Abstract
We have observed significant progress in visual navigation for embodied agents. A common assumption in studying visual navigation is that the environments are static; this is a limiting assumption. Intelligent navigation may involve interacting with the environment beyond just moving forward/backward and turning left/right. Sometimes, the best way to navigate is to push something out of the way. In this paper, we study the problem of interactive navigation where agents learn to change the environment to navigate more efficiently to their goals. To this end, we introduce the Neural Interaction Engine (NIE) to explicitly predict the change in the environment caused by the agent’s actions. By modeling the changes while planning, we find that agents exhibit significant improvements in their navigational capabilities. More specifically, we consider two downstream tasks in the physics-enabled, visually rich, AI2-THOR environment: (1) reaching a target while the path to the target is blocked (2) moving an object to a target location by pushing it. For both tasks, agents equipped with an NIE significantly outperform agents without the understanding of the effect of the actions indicating the benefits of our approach.
1. Introduction
Embodied AI has witnessed remarkable progress over the past few years owing to advances in learning algorithms, benchmarks, and standardized tasks. A popular task that has received a considerable amount of attention is visual navigation [3, 5, 8, 29, 39, 48] , where the goal is to navigate towards a specific coordinate or object within an unseen environment. One of the common implicit assumptions for these navigation methods is that the scene is static, and the agent cannot interact with the objects to change their pose.
Consider the scenario that the path of the agent towards the target location is blocked by an obstacle (e.g., a chair) as shown in Fig. 1 (top) . To reach the target, the agent has to move the obstacle out of the way. Therefore, planning for reaching the target requires not only understanding the outcome of agent actions but also the dynamics of agentobject interactions. There are many factors such as object size, spatial relationship with other objects in the scene, and reaction of the object to the applied forces, that influence the outcome of the interaction with the object. Hence, longhorizon planning for navigation conditioned on the object dynamics offers unique challenges that are often overlooked in the recent navigation literature.

The first challenge is to learn whether an action affects the pose of an object or not.

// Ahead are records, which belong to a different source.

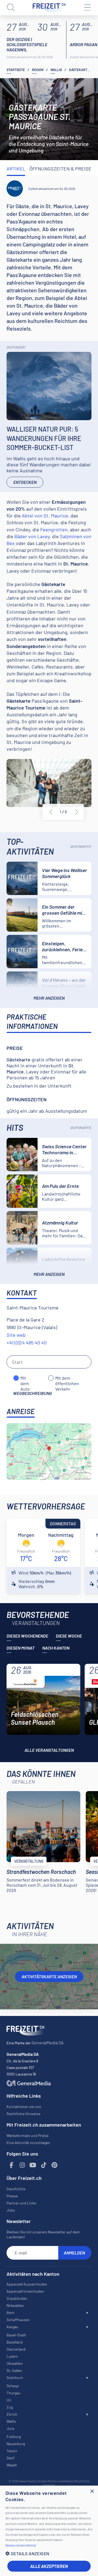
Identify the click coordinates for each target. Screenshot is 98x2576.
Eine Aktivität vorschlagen (28, 2142)
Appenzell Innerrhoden (25, 2291)
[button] (49, 2553)
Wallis (56, 69)
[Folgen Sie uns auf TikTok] (44, 2165)
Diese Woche (69, 1635)
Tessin (12, 2450)
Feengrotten (54, 529)
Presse (12, 2196)
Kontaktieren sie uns (24, 2106)
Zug (10, 2407)
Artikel (16, 169)
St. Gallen (14, 2370)
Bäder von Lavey (32, 536)
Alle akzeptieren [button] (49, 2566)
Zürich (12, 2414)
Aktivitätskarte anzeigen (49, 1976)
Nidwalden (15, 2305)
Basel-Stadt (16, 2335)
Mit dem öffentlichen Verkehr (67, 1378)
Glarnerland (16, 2349)
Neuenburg (16, 2443)
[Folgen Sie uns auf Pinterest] (54, 2165)
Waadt (12, 2465)
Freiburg (14, 2436)
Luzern (12, 2356)
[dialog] (49, 2531)
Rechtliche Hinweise (23, 2113)
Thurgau (13, 2392)
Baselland (15, 2342)
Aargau (12, 2326)
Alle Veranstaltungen (49, 1750)
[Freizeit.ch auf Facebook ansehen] (11, 2165)
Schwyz (13, 2385)
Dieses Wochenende (27, 1635)
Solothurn (15, 2377)
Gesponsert (16, 347)
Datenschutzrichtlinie (20, 2545)
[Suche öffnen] (10, 7)
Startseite (16, 69)
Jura (10, 2428)
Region (37, 69)
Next (76, 812)
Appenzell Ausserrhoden (27, 2284)
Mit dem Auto (25, 1378)
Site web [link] (16, 1335)
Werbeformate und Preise (27, 2135)
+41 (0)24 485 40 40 (27, 1342)
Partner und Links (21, 2203)
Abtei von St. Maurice (45, 516)
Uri (9, 2400)
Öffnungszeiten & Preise (60, 169)
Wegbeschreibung (32, 1393)
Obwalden (15, 2363)
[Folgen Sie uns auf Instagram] (22, 2165)
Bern (10, 2312)
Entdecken (24, 482)
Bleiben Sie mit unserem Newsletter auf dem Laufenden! (43, 2234)
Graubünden (17, 2298)
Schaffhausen (18, 2319)
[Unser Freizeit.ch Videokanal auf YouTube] (33, 2165)
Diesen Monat (21, 1647)
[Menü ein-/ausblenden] (87, 7)
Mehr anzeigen (49, 997)
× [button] (92, 2491)
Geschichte (16, 2188)
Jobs (11, 2210)
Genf (10, 2458)
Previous (51, 812)
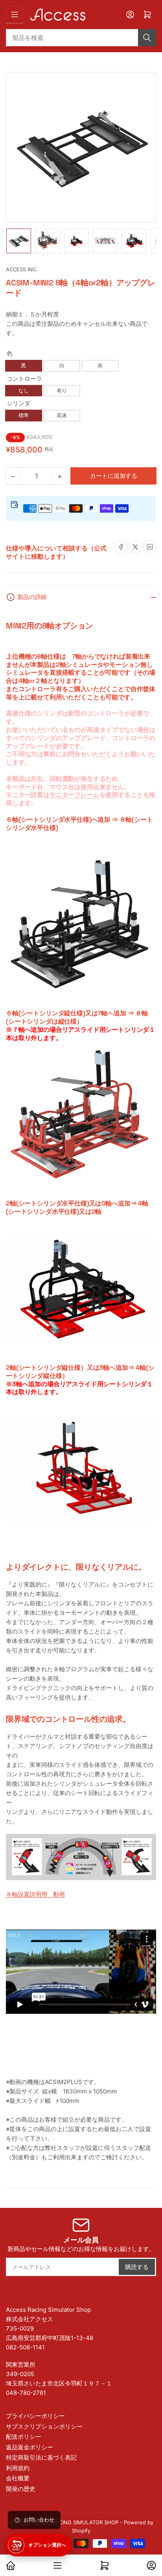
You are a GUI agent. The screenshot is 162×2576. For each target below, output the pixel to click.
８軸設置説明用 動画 (35, 1894)
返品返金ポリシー (29, 2447)
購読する (137, 2267)
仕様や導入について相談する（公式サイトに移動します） (56, 552)
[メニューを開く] (14, 14)
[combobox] (81, 37)
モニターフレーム (74, 795)
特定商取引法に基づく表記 (41, 2457)
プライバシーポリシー (35, 2416)
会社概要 (17, 2478)
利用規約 (17, 2468)
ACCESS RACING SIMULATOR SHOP (74, 2522)
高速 (62, 415)
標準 (23, 415)
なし (23, 390)
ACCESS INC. (22, 269)
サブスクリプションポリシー (44, 2426)
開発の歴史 (20, 2488)
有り (62, 390)
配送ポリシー (23, 2436)
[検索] (147, 37)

Navigation actions (e.g., rotate right or move ahead) typically do not affect the position of objects in the world coordinate frame while interaction actions (e.g., pushing an object) can change the object pose. The objects move in the ego-centric view of the agent due to agent movements or interaction with objects. Learning how objects move as a result of camera motion or interaction imposes the second challenge. Learning how to interact with objects is another challenge. For example, the agent should learn that pushing an object against a wall does not change its pose.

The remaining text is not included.